> _EXERCISE AIM_
Among the lines of data below, reproduce only those from the one with "Donations in Memory (1591, 70)" through the one with "PMD ’24 -’27 (287, 164)", exactly as they stand, both ends included.
☆ ☆ ☆ ☆ ☆
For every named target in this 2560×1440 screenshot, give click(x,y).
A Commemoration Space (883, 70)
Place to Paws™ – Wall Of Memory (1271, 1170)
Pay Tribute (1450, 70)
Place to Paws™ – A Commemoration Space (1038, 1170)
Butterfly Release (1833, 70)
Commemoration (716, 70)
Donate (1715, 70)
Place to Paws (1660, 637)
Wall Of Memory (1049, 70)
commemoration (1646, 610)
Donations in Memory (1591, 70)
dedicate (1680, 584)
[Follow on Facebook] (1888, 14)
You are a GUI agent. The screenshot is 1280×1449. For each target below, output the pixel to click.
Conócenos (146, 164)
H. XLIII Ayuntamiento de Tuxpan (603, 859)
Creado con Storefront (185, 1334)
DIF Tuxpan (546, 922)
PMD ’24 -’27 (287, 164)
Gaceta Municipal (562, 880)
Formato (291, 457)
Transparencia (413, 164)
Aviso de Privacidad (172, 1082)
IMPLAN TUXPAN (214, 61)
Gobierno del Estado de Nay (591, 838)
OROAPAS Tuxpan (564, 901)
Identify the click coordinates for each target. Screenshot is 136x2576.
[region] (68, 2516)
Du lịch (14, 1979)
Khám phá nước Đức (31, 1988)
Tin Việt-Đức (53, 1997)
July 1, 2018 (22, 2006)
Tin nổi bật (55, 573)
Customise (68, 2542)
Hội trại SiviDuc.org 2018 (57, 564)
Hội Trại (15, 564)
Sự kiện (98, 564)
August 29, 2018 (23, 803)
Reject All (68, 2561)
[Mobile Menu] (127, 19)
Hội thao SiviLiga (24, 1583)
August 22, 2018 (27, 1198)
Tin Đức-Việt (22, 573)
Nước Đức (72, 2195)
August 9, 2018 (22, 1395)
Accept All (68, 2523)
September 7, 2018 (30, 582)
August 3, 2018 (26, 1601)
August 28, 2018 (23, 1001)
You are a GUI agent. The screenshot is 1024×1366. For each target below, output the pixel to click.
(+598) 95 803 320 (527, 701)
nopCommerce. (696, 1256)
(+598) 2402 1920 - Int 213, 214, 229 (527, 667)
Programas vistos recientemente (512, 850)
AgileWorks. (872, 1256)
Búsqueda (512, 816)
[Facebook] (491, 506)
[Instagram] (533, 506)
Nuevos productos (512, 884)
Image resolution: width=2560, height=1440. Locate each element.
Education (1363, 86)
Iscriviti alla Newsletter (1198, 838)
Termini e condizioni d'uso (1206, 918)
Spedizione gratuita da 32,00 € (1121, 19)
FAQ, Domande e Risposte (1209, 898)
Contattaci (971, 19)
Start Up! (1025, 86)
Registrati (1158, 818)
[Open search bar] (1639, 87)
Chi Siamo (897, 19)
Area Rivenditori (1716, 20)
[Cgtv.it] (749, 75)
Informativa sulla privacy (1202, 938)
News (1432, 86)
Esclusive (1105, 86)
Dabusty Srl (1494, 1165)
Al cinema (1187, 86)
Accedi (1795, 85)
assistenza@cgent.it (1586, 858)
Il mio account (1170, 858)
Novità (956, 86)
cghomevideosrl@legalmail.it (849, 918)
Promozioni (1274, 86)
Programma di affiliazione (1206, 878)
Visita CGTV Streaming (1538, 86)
☆ ☆ ☆ ☆ ☆
> _ANSWER SECTION_
Donations in Memory (1591, 70)
dedicate (1680, 584)
[Follow on Facebook] (1888, 14)
You are a GUI agent. The screenshot is 1280×1449. For each target below, output the pixel to click.
Conócenos (146, 164)
H. XLIII Ayuntamiento de Tuxpan (603, 859)
Creado con Storefront (185, 1334)
DIF Tuxpan (546, 922)
PMD ’24 -’27 (287, 164)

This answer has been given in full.